◆ REQUIREMENT 1 ◆
In the COVID-19 passage, list the family members whose care the opening paragraph calls a fundamental human experience.
◆ REQUIREMENT 2 ◆
Print the COVID-19 passage word for word from "Systemic changes come" to "and loyal workforce.".
◆ REQUIREMENT 3 ◆
According to the COVID-19 passage, how many people responded to the authors' informal survey?

◆ GIVEN PASSAGE ◆

—————

COVID-19 as a Catalyst for Systemic Change

The COVID-19 pandemic offers opportunities to ask the hard questions—ones that can pave the way for long-term changes that benefit the many rather than the few. For example, if caring for children, elderly family members, and disabled relatives is a fundamental human experience, how might professional and personal lives achieve better balance if we acknowledge both caregiving and careers as elements of our daily living activities?

We are optimistic that sustainable change is possible. As audiologists and speech-language pathologists, we know that caring for families is a societal investment. When family members take an active role in treatment planning and delivery, patient progress improves. Conversely, progress slows when caregivers’ work arrangements prevent them from attending appointments and individual education program (IEP) meetings. These professional experiences, coupled with our own personal stories, brought to light our responsibility to participate in solutions for longstanding problems in childcare and eldercare.

Systemic changes come in all shapes and sizes. In March, Congress passed the American Rescue Plan, which provides families with (a) cash payments to help meet immediate needs and (b) tax credits to support children and other dependents. The bill also incentivizes employers to offer paid sick leave and family care leave, reframing the narrative around work–life balance. Rather than paying employees solely for their billable hours, this plan recognizes that supporting workers’ families allows for more effective job performance. Employees are less likely to be burned out from making impossible choices (e.g., “Should I stay home with my sick child or go to work?”) or to spread communicable illnesses to colleagues. In this way, paid sick leave is an investment in a healthy and loyal workforce.

Sustainable change arose in own backyard. As members of the University of Maryland College Park (UMCP) community, the authors recognized that the patchwork arrangements developed around the COVID-19 pandemic provided uneven support to students, faculty, and staff. Some departments showered caregivers with support, whereas caregivers in other departments felt woefully ignored. The authors leveraged  an email listserv of parents at UMCP and conducted an informal survey (246 respondents), the findings of which appeared in our student newspaper. The university president then convened a workgroup to explore university-level solutions to COVID-19-related challenges around childcare and eldercare. A detailed needs assessment among students, faculty, and staff (with more than 2,000 respondents) revealed that caregivers from all segments of the university were unhappy with their current care situations. About one third experienced a change in their ability to afford dependent care due to the COVID-19 pandemic.

—————

◆ INFORMATION SHOWN ◆
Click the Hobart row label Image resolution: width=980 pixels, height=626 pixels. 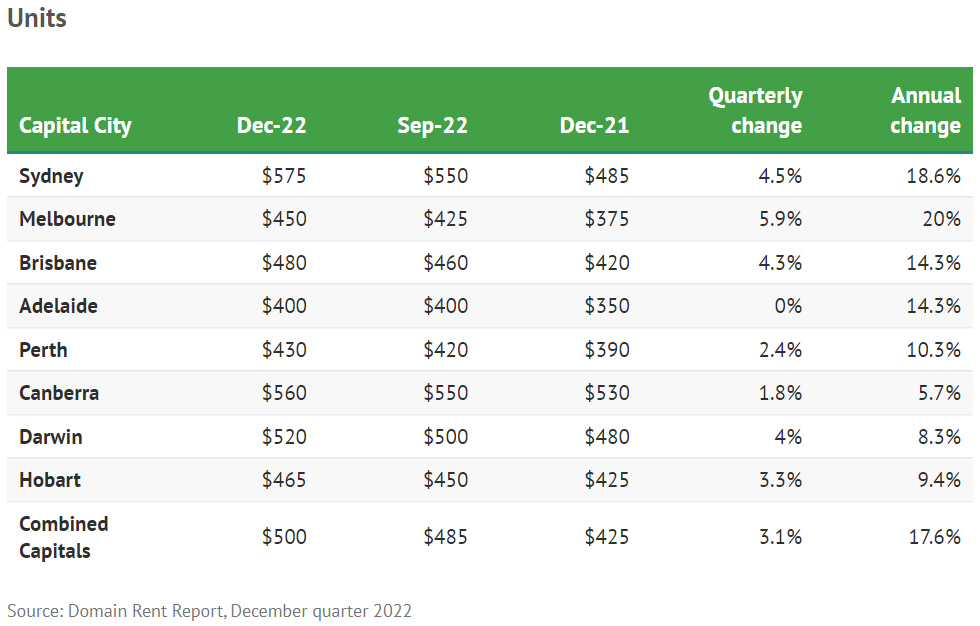pyautogui.click(x=50, y=480)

—————

◆ EXERCISE OUTPUT 1 ◆
- Children
- Elderly family members
- Disabled relatives

◆ EXERCISE OUTPUT 2 ◆
Systemic changes come in all shapes and sizes. In March, Congress passed the American Rescue Plan, which provides families with (a) cash payments to help meet immediate needs and (b) tax credits to support children and other dependents. The bill also incentivizes employers to offer paid sick leave and family care leave, reframing the narrative around work–life balance. Rather than paying employees solely for their billable hours, this plan recognizes that supporting workers’ families allows for more effective job performance. Employees are less likely to be burned out from making impossible choices (e.g., “Should I stay home with my sick child or go to work?”) or to spread communicable illnesses to colleagues. In this way, paid sick leave is an investment in a healthy and loyal workforce.

◆ EXERCISE OUTPUT 3 ◆
246 people responded to the informal survey.